Directions:
Reproduce the records below, changing every "computer-use agent" to "desktop automation agent" and keeping everything else identical. Omit the pictures from your output.
:: Entries shown
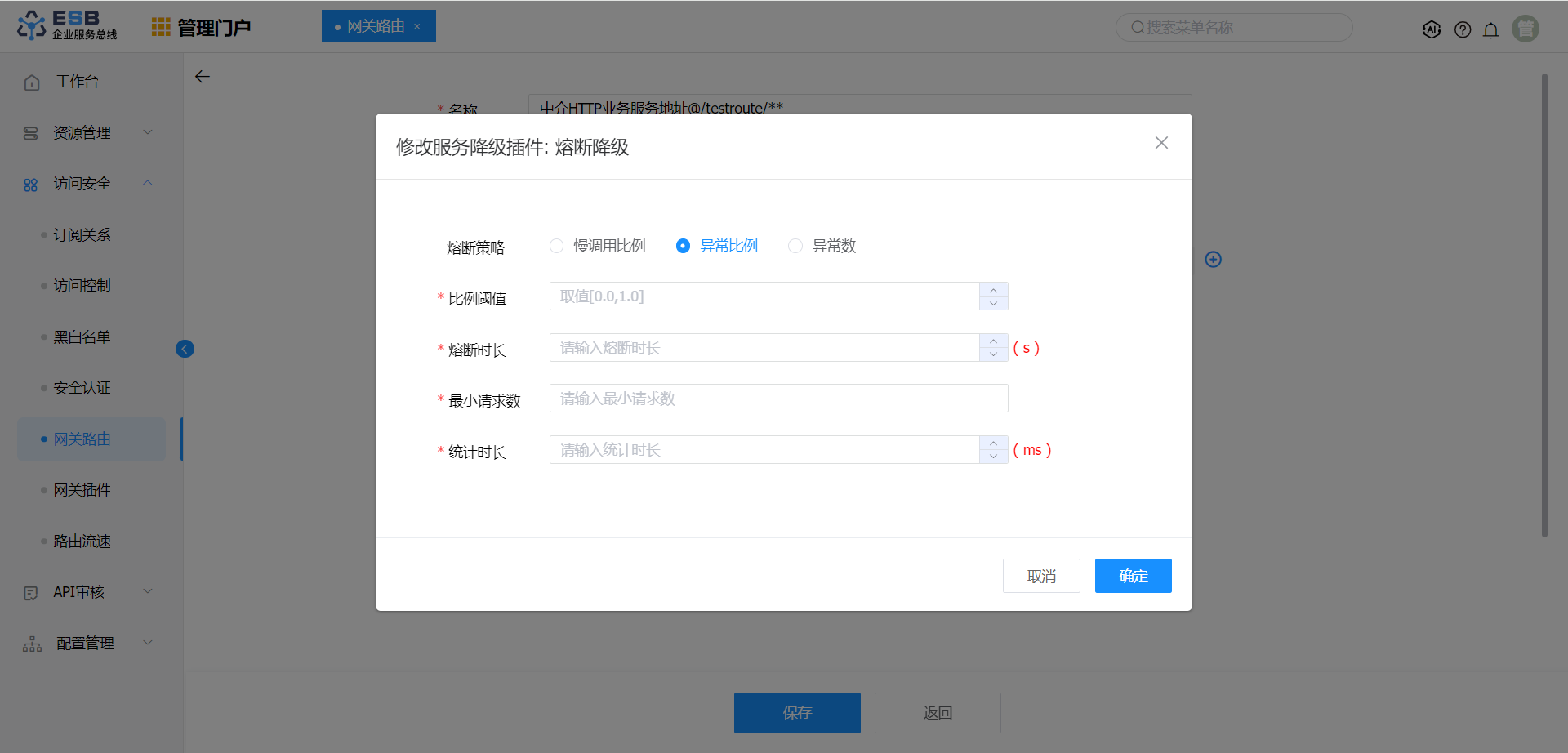The width and height of the screenshot is (1568, 753).
Task: Increase 比例阈值 with the up stepper
Action: (x=993, y=290)
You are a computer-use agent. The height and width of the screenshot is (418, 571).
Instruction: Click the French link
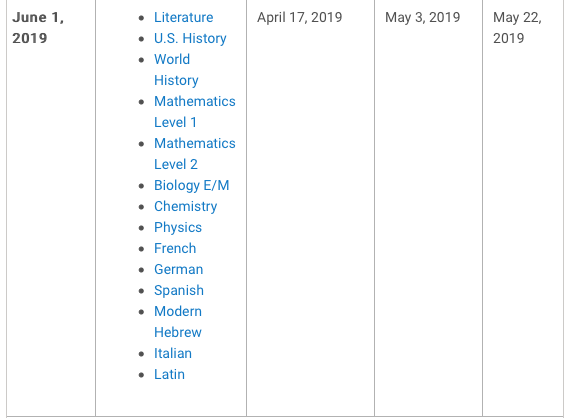(x=175, y=248)
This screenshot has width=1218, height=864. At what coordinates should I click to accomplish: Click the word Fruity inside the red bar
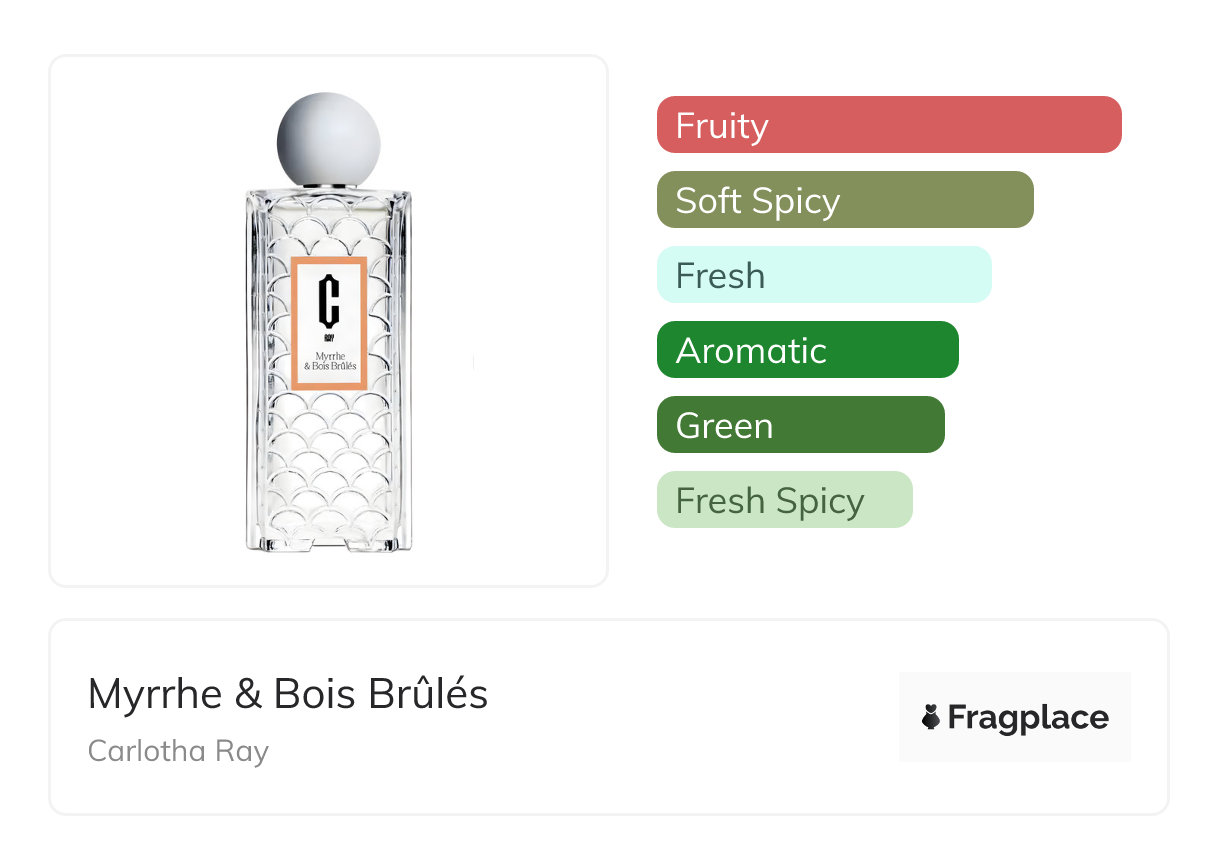722,126
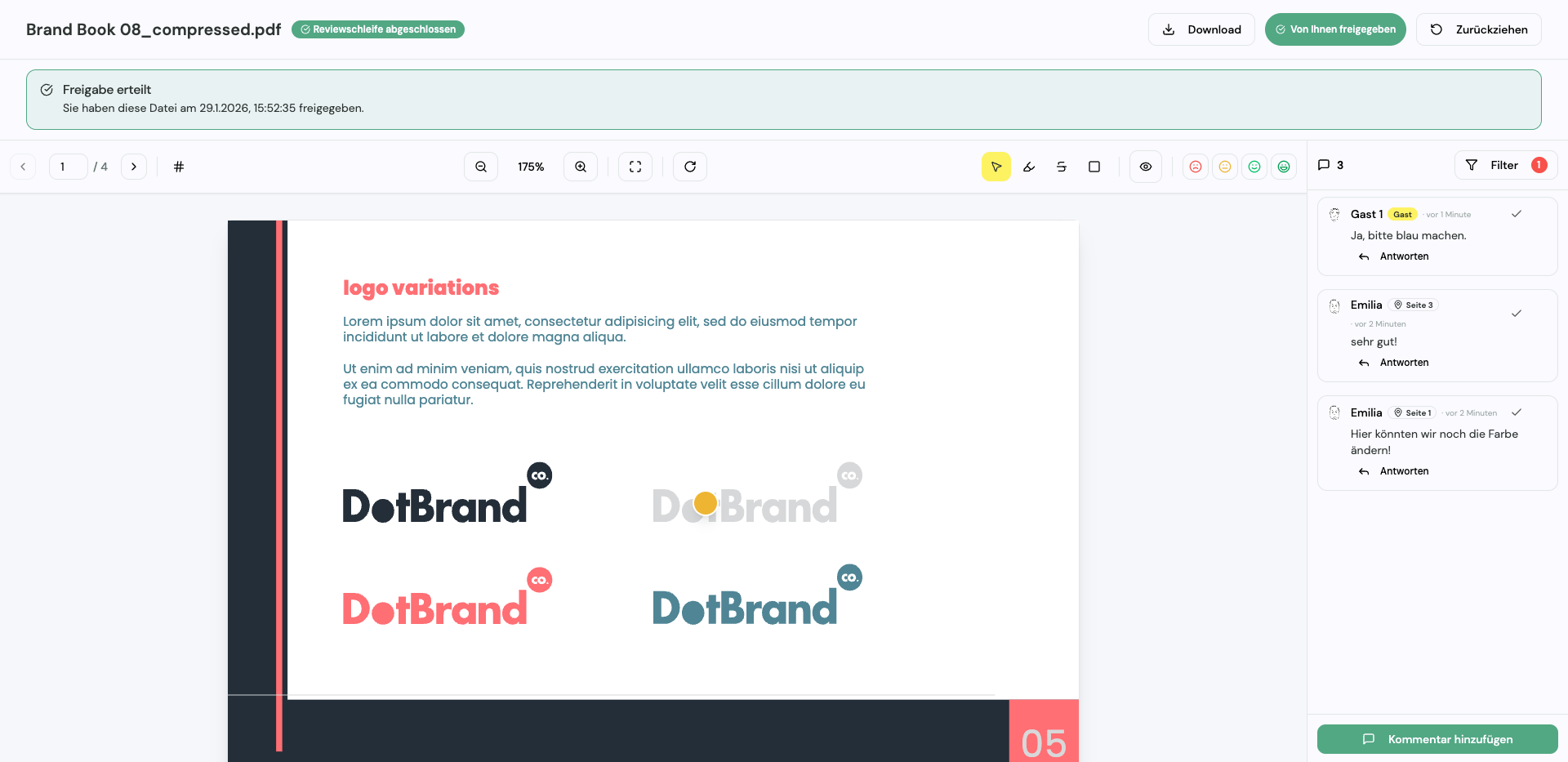This screenshot has width=1568, height=762.
Task: Select the strikethrough annotation tool
Action: click(1062, 167)
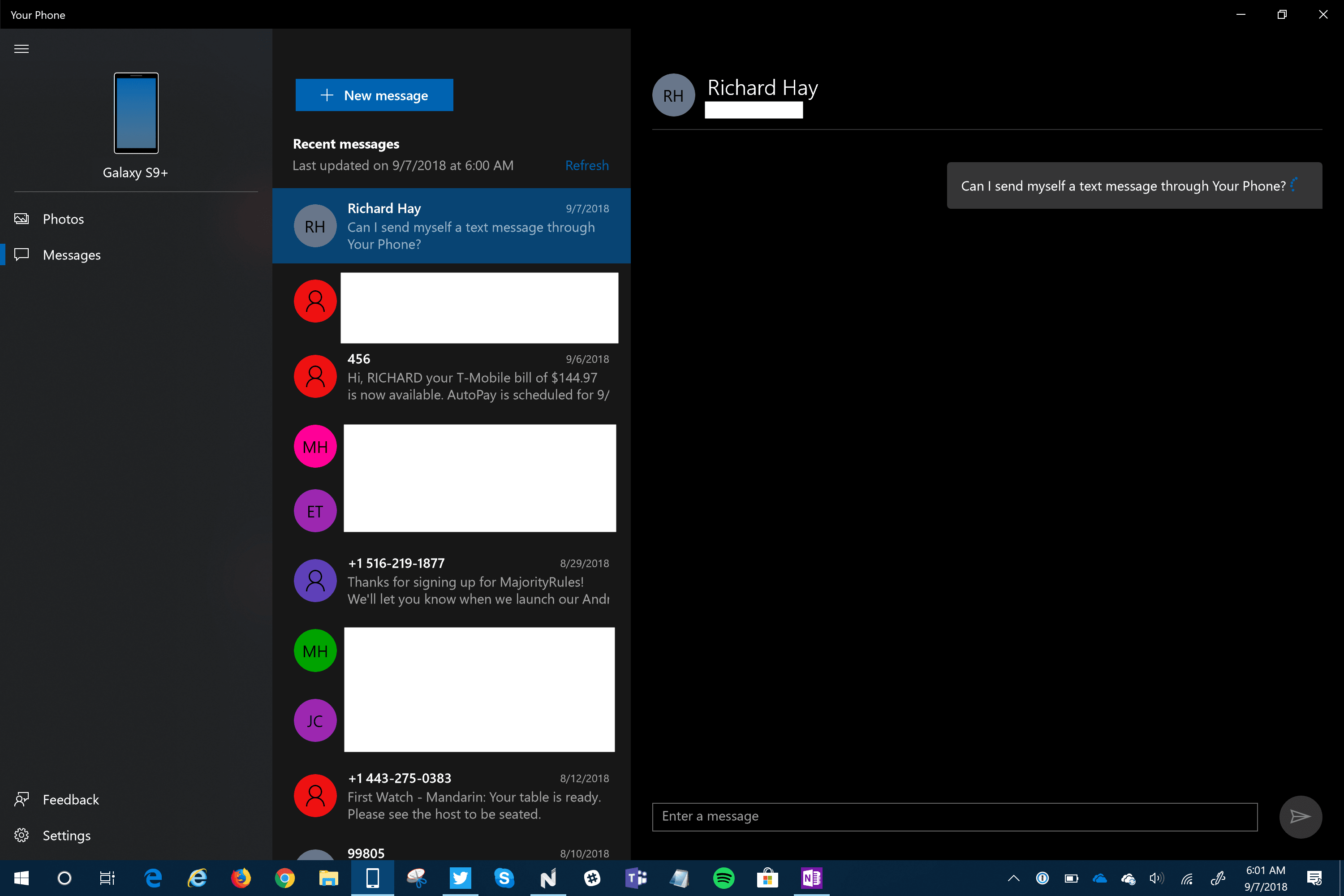The image size is (1344, 896).
Task: Click the send message paper-plane icon
Action: point(1301,817)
::::
The result:
The width and height of the screenshot is (1568, 753).
Task: Increase 比例阈值 with the up stepper
Action: (x=993, y=290)
You are a desktop automation agent. The height and width of the screenshot is (418, 571).
Instruction: Click the French link
(x=175, y=248)
This screenshot has width=1218, height=864. At what coordinates should I click to accomplish: Click the word Fruity inside the red bar
722,126
This screenshot has width=1568, height=762.
Task: Select the strikethrough annotation tool
Action: click(1062, 167)
The image size is (1344, 896).
Task: Click the send message paper-plane icon
Action: point(1301,817)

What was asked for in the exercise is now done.